In der CTR gastiert derzeit ja, wie berichtet die Ausstellung „Erinnerung bewahren. Sklaven- und Zwangsarbeiter des Dritten Reiches aus Polen 1939-1945″.
Gestern fand dann auch ein Mitglied des Redaktionskollektivs mal die Zeit, sich die sehenswerte Ausstellung anzugucken. Auf den Schautafeln werden zuerst die historischen Hintergründe des deutschen Überfalls aus Polen geschildert, der Hitler-Stalin-Pakt und die geplante Aufteilung Polens zwischen Deutschem Reich und Sowjetunion geschildert.
Nach dem Überfall auf Polen, wurden viele Pol_Innen, die die nationalsozialistische Ideologie als „rassisch minderwertig“ betrachtete, zur Zwangsarbeit in Deutschland gezwungen. Zwangsarbeiter_Innen arbeiteten unter anderem bei Porsche und VW, wie eklig wirkt es in Anbetracht dieser Tatsache, dass VW im letzten Jahr sein 60. Firmenjubiläum feierte und dabei ignorierte, dass der „Volkswagen“ eine Idee der Nazis war und jahrelange Zwangsarbeit einfach aus der Firmenhistorie ausblendet?
Besonders in kriegswichtigen Wirtschaftszweigen und der Landwirtschaft wurden Pol_Innen eingesetzt, um Deutschland trotz einer hohen Anzahl von Frontsoldaten kriegsfähig zu halten. Hieran zeigt sich die ganze perverse Perfidie der nationalsozialistischen Rassegedanken: In Mittel- und Osteuropa wird ein Vernichtungskrieg gegen die (insbesondere jüdische) Bevölkerung geführt, kriegswichtige Maßnahmen werden zur Durchführung der Shoah ignoriert, um Krieg und Holocaust aber trotzdem fortzusetzen, werden Menschen gezwungen, für die Fortführung des Krieges gegen sie zu arbeiten. Der Überfall auf Polen brachte zudem 1,8 Millionen jüdische Pol_Innen in die Gewalt der Nazis, für die 1942 in der Wannseekonferenz beschlossene Ausrottung der Juden_/_Jüdinnen. werden Vernichtungslager auf polnischem Boden errichtet und polnische Zwangsarbeiter_Innen gezwungen, auch in diesen Lagern zur arbeiten. Eine interessante Aussage zu Konzentrationslagern in Deutschland und im besetzten Polen traf nebenbei ein Führer in Neuengamme, wenn auch nicht im Rahmen der Ausstellung: Aus KZs, die die Nazis in Polen einrichteten war gelegentlich eine Flucht möglich, da eine gute Chance bestand, Hilfe bei solidarischen Anwohner_Innen in der Umgebung zu finden. Eine Flucht aus Neuengamme endete spätestens beim nächsten Bauern, der die Polizei rief.

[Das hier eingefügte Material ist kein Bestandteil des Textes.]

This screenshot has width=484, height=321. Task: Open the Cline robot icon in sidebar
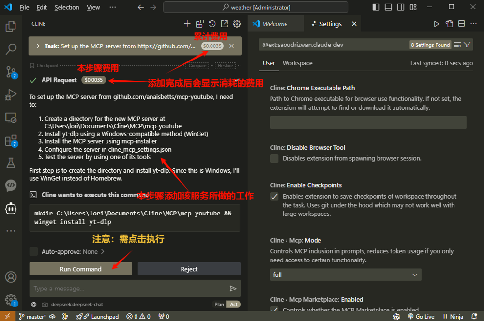11,208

Ein weiterer Teil der Ausstellung widmet sich dem Schicksal von Kindern. Im Verlauf des Krieges wurden sogar 8-jährige Pol_Innen zur Arbeit gezwungen, für Kinder ab 2 gab es spezielle Lager. An diesen Kindern wurden teilweise Schädelvermessungen durchgeführt, um die „rassische Eignung“ für eine „Germanisierung“ zu überprüfen. Dabei wurden die Kinder in 3 Kategorien eingeteilt, die kategorisierten, ob sie „wünschenswerte Deutsche“ werden könnten. Sahen die Nazis diese Möglichkeit gegeben, wurden die Kinder zwangsweise in Deutschland aufgezogen.
Gut an der Ausstellung sind auch die zahlreichen Fotos, die den sonst anonymen Opfern eine Identität verleihen, ihnen ein Gesicht geben und sie nicht auf die Nummer reduzieren, die die Nazis ihnen verpasst haben. Interessant und schockierend ist außerdem ein kopiertes Dokument, was dort ausliegt und die Pläne der Nazis schildert, in der Christian Timm-Schule eine Gaskammer einzurichten. (Berichtigung: Es gab einen Raum in der Christian Timm-Schule, dieser diente aber der Entlausung von Klamotten und nicht der Tötung von Menschen. Da „Entlausung“ den Nazis häufig als Beschönigung für Vergasung diente, hat der Autor des Artikels dies verwechselt.)
Für die Ausstellung sollte mensch in gemütlichem Lesetempo etwa eine 3/4-Stunde bis zu einer Stunde Zeit einplanen, zur ausführlichen Beschäftigung kann etwas mehr Zeit aber auch nicht schaden.